• _Records from a data source_

--------------------

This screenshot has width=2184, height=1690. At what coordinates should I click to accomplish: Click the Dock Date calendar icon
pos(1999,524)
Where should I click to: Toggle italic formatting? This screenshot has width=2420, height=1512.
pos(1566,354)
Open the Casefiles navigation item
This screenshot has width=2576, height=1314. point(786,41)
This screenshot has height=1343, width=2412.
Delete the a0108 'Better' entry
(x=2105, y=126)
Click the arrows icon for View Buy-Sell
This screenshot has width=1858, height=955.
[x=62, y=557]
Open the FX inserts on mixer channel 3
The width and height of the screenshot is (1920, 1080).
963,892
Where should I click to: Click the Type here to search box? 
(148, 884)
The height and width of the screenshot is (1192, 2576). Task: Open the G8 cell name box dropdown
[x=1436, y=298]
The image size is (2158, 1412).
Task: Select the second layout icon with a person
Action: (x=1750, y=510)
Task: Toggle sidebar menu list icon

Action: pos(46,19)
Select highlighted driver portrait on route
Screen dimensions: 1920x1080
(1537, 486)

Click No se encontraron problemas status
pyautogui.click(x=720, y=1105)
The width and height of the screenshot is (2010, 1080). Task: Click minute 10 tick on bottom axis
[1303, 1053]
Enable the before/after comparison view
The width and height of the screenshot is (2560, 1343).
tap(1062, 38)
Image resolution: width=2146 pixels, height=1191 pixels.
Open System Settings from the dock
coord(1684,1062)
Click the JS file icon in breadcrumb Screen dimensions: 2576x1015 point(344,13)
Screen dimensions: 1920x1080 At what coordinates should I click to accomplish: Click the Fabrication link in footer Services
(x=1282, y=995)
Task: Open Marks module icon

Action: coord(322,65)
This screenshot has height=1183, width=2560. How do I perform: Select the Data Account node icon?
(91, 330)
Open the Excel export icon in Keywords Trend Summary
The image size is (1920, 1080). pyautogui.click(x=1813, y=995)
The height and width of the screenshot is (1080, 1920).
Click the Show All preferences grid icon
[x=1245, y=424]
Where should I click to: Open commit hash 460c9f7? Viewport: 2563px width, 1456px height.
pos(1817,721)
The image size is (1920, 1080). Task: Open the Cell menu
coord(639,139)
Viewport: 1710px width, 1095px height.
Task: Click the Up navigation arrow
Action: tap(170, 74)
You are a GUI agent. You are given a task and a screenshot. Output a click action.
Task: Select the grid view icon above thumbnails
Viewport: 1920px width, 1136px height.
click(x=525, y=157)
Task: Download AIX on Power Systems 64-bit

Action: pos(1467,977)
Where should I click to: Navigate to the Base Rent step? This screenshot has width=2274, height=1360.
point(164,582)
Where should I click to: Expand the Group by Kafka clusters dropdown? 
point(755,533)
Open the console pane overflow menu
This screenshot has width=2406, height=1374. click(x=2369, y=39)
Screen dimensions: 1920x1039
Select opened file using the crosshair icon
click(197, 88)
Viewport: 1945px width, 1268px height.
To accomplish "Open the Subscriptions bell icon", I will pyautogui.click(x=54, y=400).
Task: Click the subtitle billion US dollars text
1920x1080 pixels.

--------------------

• _TASK OBJECTIVE_
In restating the data, begin at its first line, reproduce each line word for word, and conclude with the line that contains "Image resolution: width=2146".

• _TASK ANSWER_
This screenshot has width=2184, height=1690. At what coordinates should I click to accomplish: Click the Dock Date calendar icon
pos(1999,524)
Where should I click to: Toggle italic formatting? This screenshot has width=2420, height=1512.
pos(1566,354)
Open the Casefiles navigation item
This screenshot has width=2576, height=1314. point(786,41)
This screenshot has height=1343, width=2412.
Delete the a0108 'Better' entry
(x=2105, y=126)
Click the arrows icon for View Buy-Sell
This screenshot has width=1858, height=955.
[x=62, y=557]
Open the FX inserts on mixer channel 3
The width and height of the screenshot is (1920, 1080).
963,892
Where should I click to: Click the Type here to search box? 
(148, 884)
The height and width of the screenshot is (1192, 2576). Task: Open the G8 cell name box dropdown
[x=1436, y=298]
The image size is (2158, 1412).
Task: Select the second layout icon with a person
Action: (x=1750, y=510)
Task: Toggle sidebar menu list icon

Action: pos(46,19)
Select highlighted driver portrait on route
Screen dimensions: 1920x1080
(1537, 486)

Click No se encontraron problemas status
pyautogui.click(x=720, y=1105)
The width and height of the screenshot is (2010, 1080). Task: Click minute 10 tick on bottom axis
[1303, 1053]
Enable the before/after comparison view
The width and height of the screenshot is (2560, 1343).
tap(1062, 38)
Image resolution: width=2146 pixels, height=1191 pixels.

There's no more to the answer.